किसी कण को x-अक्ष के अनुदिश वेग v₀ से प्रक्षेपित किया गया है। इस कण पर कोई अवमंदक बल कार्य कर रहा है जो मूलबिन्दु से दूरी के वर्ग के अनुक्रमानुपाती है, अर्थात् ma = - αx² है। वह दूरी जिस पर यह कण रुक जाएगा है :

CONCEPT:

• The damping force is defined as the force which is proportional to the velocity of the mass but opposite to the motion of the mass.
• Newton's second law of motion, states that the force which is equal to the rate of change of momentum. For a constant mass, force is equal to mass times acceleration.

         F = ma

Here, F is the force, m is the mass and a is the acceleration of the given body.

CALCULATION:

It is given that the damping force of the particle is proportional to the square of the distance and it is written as,

F =- \(\alpha\)x²      ----(1)

According to Newton's law, we have;

F = ma        ----(2)
Now, from equation (1) and equation (2) we have;

ma = - \(\alpha\)x²

⇒ \(a=- \frac{\alpha x^2}{m}\) 

⇒ \(a=v\frac{dv}{dx}\)

⇒ \(v\frac{dv}{dx}= -\frac{\alpha x^2}{m}\)     ----(3)

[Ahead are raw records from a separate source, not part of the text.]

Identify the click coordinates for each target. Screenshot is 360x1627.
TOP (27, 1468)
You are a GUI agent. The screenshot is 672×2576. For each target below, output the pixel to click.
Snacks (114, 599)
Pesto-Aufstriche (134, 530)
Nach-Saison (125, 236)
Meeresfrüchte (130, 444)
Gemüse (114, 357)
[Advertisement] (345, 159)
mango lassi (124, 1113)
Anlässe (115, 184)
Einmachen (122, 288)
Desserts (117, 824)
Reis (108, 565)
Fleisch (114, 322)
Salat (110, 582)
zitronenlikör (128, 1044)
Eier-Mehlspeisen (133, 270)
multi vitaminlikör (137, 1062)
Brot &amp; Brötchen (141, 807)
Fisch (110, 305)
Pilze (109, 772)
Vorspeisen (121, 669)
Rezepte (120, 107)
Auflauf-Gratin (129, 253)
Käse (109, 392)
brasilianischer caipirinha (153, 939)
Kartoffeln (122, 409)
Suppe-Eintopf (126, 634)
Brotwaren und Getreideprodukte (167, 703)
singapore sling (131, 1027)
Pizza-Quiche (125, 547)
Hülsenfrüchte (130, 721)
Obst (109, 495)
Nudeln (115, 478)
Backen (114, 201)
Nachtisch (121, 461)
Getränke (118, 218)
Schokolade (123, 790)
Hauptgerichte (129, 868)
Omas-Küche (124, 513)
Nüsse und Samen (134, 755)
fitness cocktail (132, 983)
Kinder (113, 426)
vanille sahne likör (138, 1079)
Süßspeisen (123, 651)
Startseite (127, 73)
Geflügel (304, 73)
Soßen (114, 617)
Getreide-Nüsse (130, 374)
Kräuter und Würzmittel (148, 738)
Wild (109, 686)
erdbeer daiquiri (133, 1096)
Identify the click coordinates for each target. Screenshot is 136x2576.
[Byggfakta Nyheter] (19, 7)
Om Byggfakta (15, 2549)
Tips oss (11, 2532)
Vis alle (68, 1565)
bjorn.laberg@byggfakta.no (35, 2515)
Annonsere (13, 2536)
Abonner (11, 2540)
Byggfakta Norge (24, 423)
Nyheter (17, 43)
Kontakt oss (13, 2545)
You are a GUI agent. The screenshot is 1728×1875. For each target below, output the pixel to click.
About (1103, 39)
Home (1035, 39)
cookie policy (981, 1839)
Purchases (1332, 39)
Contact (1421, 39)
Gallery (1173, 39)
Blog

Now, Integrating equation (3) we have;

\(v\frac{dv}{dx}= -\frac{\alpha x^2}{m}\)

⇒ \(v{dv}= -\frac{\alpha x^2}{m}dx\)

⇒ \(\int_{v_o}^{0} v{dv}= -\int_{0}^{x} \frac{\alpha x^2}{m}dx\)

⇒ \([\frac{v^2}{2}]_{v_o}^{0}=-\frac {\alpha}{m}[\frac{x^3}{3}]_{0}^{x}\)

⇒ \(-\frac{v_{o}^{2}} {2}=-\frac{\alpha}{m}\frac{x^3}{3} \)

⇒ \(x = (\frac{3mv_{0}^{2}}{2\alpha})^\frac{1}{3}\)

Hence option 1) is the correct answer.